All that is needed is a count of the lines in this data that contain the word "agent".

Extracted information below:

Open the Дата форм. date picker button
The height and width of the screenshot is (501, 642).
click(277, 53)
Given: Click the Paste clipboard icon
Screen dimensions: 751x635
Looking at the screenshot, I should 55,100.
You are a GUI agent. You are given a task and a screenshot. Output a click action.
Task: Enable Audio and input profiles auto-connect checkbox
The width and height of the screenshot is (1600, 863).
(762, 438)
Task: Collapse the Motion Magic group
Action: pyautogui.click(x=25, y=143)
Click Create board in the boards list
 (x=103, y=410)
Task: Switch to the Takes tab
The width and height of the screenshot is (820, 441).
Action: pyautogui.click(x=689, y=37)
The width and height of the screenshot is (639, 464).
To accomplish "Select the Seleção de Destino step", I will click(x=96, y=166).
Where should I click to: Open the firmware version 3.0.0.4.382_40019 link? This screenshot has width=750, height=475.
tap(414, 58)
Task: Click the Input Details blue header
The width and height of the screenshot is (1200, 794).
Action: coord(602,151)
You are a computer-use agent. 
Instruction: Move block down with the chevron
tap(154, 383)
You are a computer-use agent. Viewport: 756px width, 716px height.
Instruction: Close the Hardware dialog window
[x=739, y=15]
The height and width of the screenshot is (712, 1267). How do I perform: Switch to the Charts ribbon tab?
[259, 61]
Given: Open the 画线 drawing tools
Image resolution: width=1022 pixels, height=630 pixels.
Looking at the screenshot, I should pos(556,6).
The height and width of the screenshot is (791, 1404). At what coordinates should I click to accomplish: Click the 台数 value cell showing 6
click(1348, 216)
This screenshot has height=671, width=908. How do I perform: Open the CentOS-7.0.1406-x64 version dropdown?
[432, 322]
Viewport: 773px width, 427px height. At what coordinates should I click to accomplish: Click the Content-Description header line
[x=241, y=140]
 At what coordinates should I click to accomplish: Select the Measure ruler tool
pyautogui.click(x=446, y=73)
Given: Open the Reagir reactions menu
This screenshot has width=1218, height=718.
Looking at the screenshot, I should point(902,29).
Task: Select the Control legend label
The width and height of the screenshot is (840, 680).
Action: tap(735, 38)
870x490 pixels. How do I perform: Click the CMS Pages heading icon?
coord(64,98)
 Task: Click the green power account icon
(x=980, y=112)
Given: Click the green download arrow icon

End of Extracted information.

**Response area**
3